Kylian Mbappé was born in December 1998. Just months after France’s first World Cup victory, achieved by a group without precedent. Many of the champions of Saint-Denis had roots in Senegal, Morocco, Algeria, New Caledonia. All French, all still slightly out of place in the way they were spoken about. Aimé Jacquet, two years earlier, had already forced a break with convention. Against resistance, against habit, he widened the frame. A team that became something else without ever really announcing it.

Still, the aftershocks of Zinédine Zidane and his teammates were political from the beginning. Both sides. The label Black-Blanc-Beur. Celebration and unease together. Jean-Marie Le Pen called the team “not French enough”. Didier Deschamps, then captain, answered without emphasis: “Mr Le Pen can think what he wants; our only goal is to wear the shirt of our country.”

The debate never really cooled. Just over a decade earlier, Michel Platini had carried France to Euro 1984, alongside Jean Tigana and Marius Trésor (injured, absent). A different country reflected back, or at least a different surface. In a short span, France began to renegotiate its idea of grandeur — political, symbolic, sporting. World Cup hosting and winning as projection of identity. In parallel, the 1990s: migration policy, the contested framework of jus soli, the language of integration applied to deprived urban areas. The same spaces producing the next wave of players, without ever asking permission.

Twenty-five years later, the fault lines remain. Suburbs still marked by ethnic and religious tension, sometimes spilling outward, sometimes not. Integration unfinished, uneven, always reopening in the same places. The rise of the populist right sits inside that landscape, never fully separate from it, even when it pretends to be. Football holds its own continuity. A success story, still visible in fragments. Zidane and Thierry Henry as its peak, but the roots earlier. 1988. Clairefontaine.

The French Football Federation, in transition, opens its national technical centre at Clairefontaine in the Île-de-France region. Paris and its banlieues around it. Density, pressure, constant supply.

A model built quickly, without ornament. Elite facilities. Selection as filter. Coaching authority concentrated. From childhood into early adulthood. Not only the production of players, but something closer to passage, and exit, held together.

The two logics remain side by side, unresolved. Each year, Clairefontaine selects 23 from around 1,600 trialists in Île-de-France. Thirteen years old, more or less. Two years inside. Sunday to Friday: training, school, repetition. Outside still there, visible, slightly out of reach. Names on walls, names returning in person when Les Bleus arrive. Nobody really explains it.

Kylian Mbappé sits at the top of that line. Before him: Marcus Thuram, Blaise Matuidi, Thierry Henry, Nicolas Anelka, William Gallas, Louis Saha.

Île-de-France everywhere in the game.

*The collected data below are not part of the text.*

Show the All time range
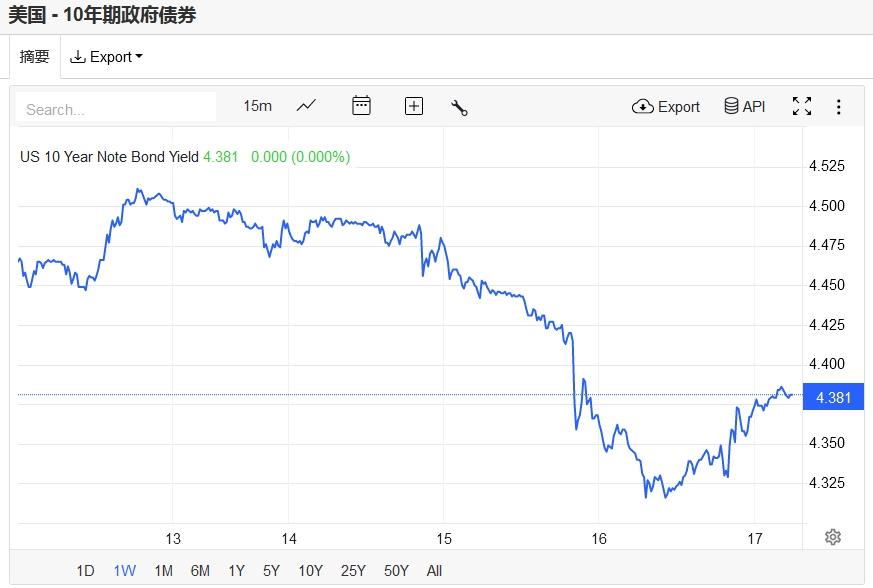 click(434, 571)
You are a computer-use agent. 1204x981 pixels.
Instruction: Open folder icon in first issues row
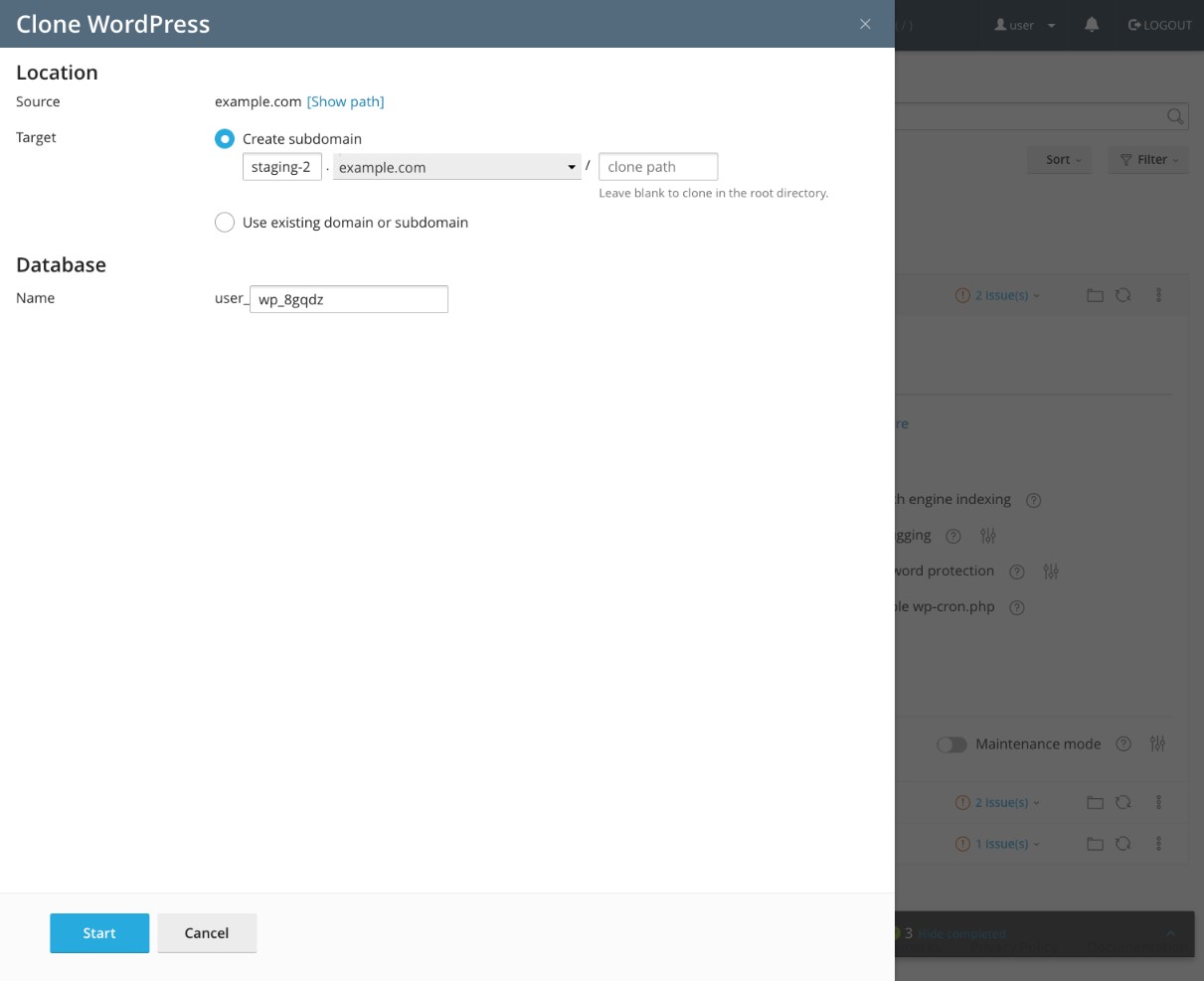1095,296
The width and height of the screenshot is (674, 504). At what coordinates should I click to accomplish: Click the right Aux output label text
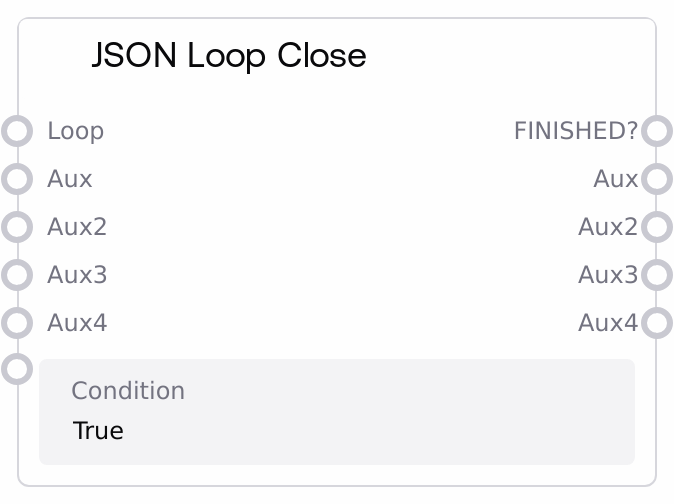click(x=615, y=179)
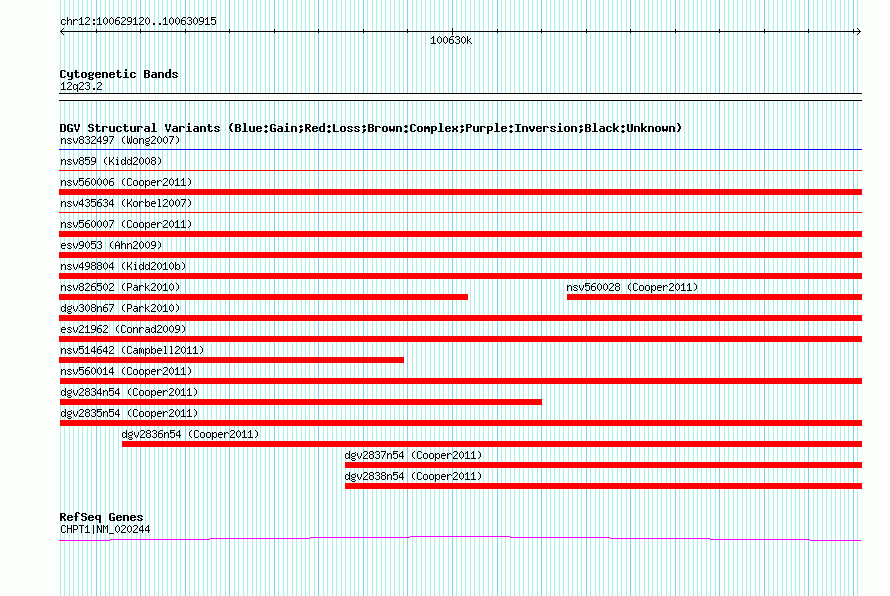Open the dgv2836n54 (Cooper2011) variant
890x596 pixels.
(x=190, y=434)
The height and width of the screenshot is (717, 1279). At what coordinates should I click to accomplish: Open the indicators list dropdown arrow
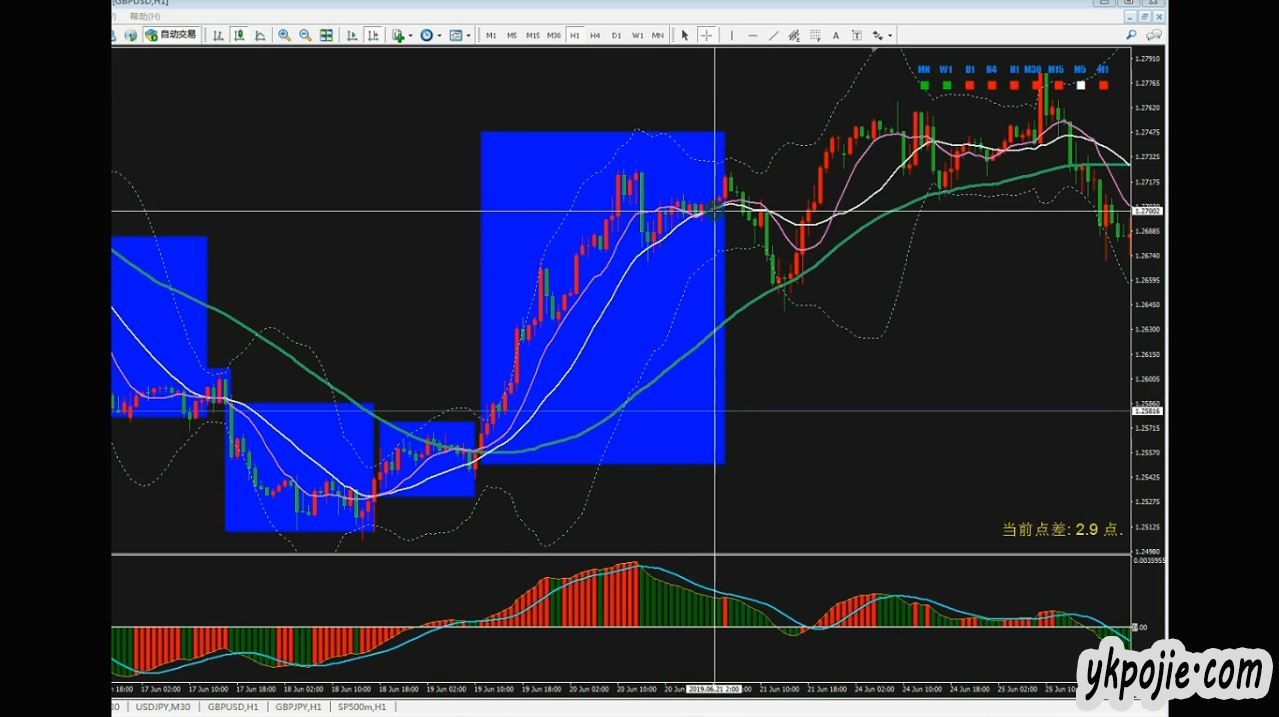pyautogui.click(x=410, y=36)
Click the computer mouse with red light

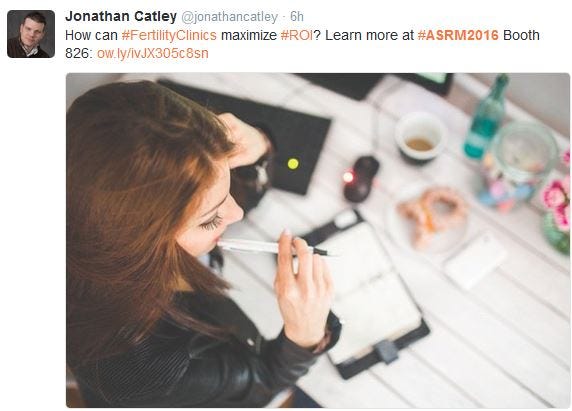tap(361, 179)
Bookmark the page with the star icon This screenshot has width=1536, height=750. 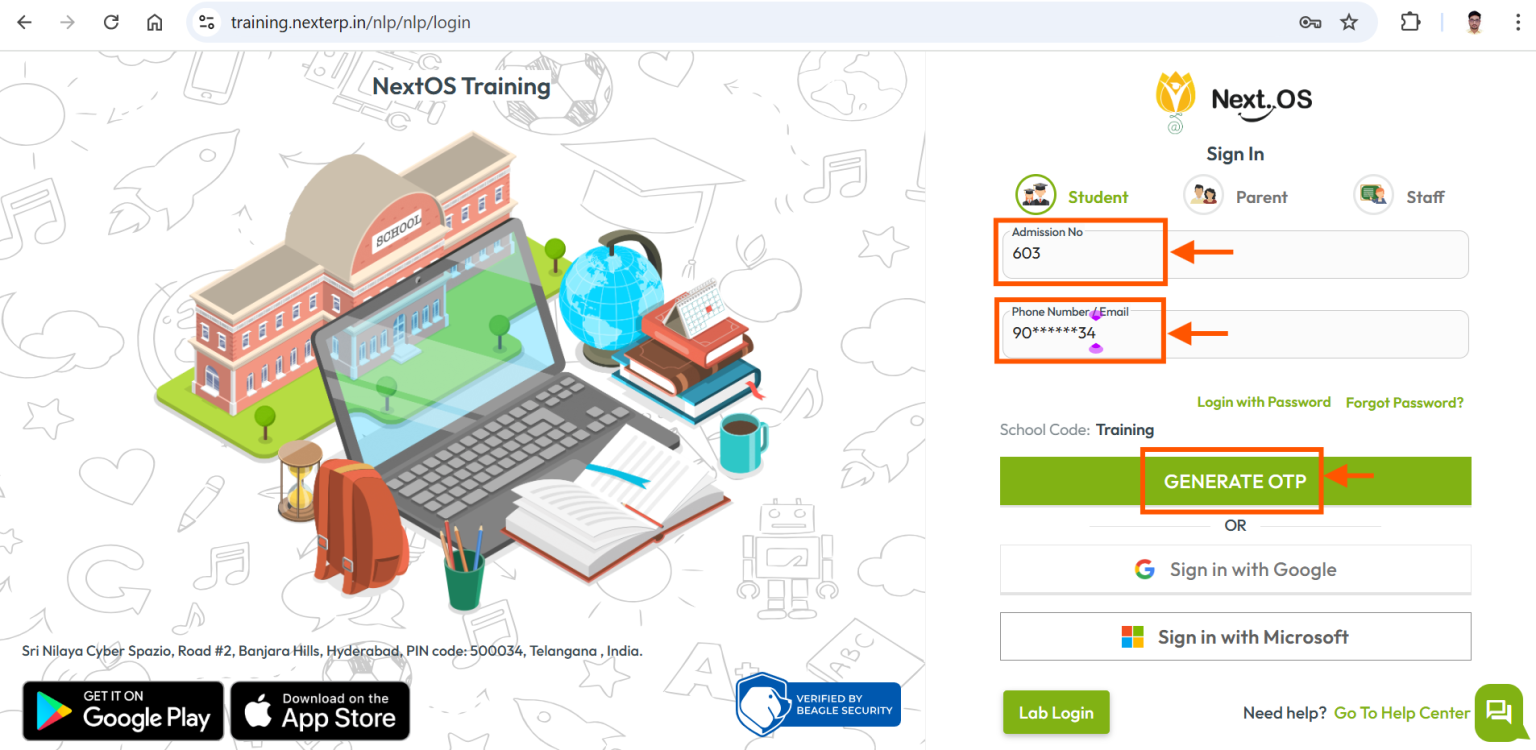[1349, 21]
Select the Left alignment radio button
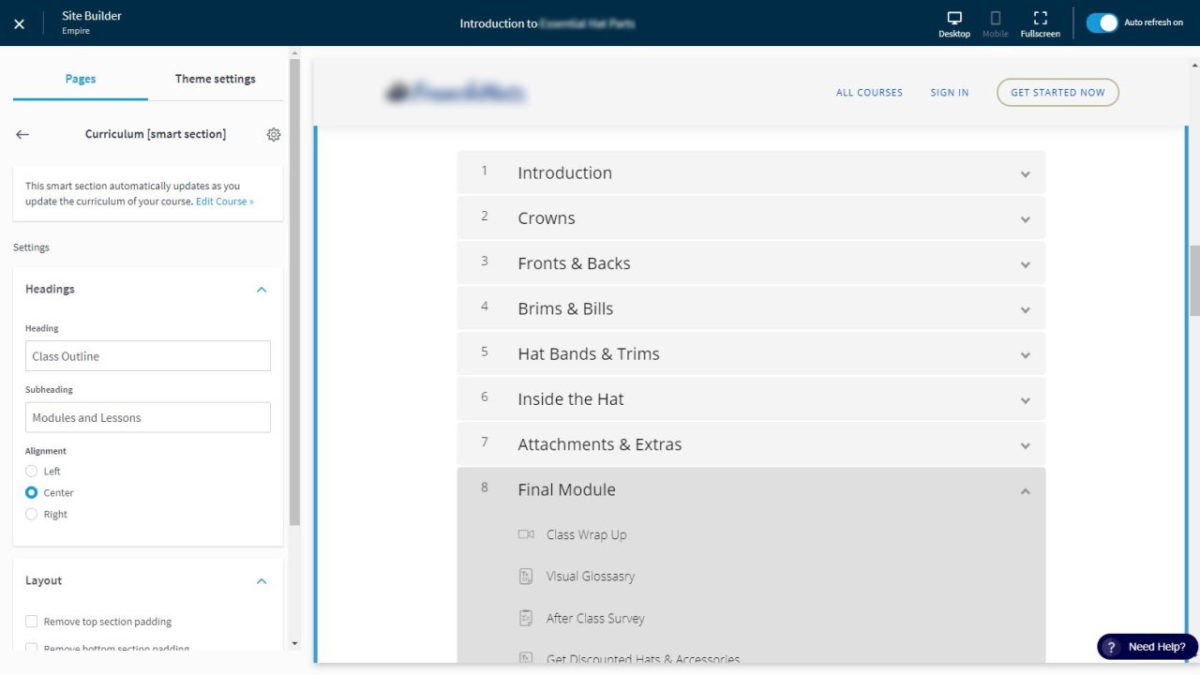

Half of Didier Deschamps’ 2026 World Cup squad comes from there. One fifth of the country, out of proportion, though nobody says it like that. Nearly 60 per cent of French professionals born there. Across Europe’s top five leagues, the region still appears in that 5–10 per cent band of the total pool, more than expected, less than explained.

The centre of gravity is elsewhere. Not the Paris boulevards. Not Paris itself. The edges. The discontinuous city. Where inequality becomes texture rather than description. Crime rates, unemployment, distance from institutions. Inclusion as word rather than condition. In that space, football is not metaphor. It is rhythm.

“Why are we so good at football here? Because there is nothing else here,” Paul Pogba once said.

Bondy. Mbappé and William Saliba. Les Ulis in another direction: Thierry Henry, Patrice Evra, Anthony Martial. Geography fades after a point, or it becomes something softer. Recognition takes over. Shirts, gestures, repetition. Private mythologies of escape that everyone recognises without saying so.

“I knew him,” someone might say. A sentence that carries more than it explains, or less, depending on the day.

Very few versions end in the same place. Most do not end at all. But Mbappé remains visible inside that imbalance. So does the France that produced him. A presence that settles, without needing to resolve itself.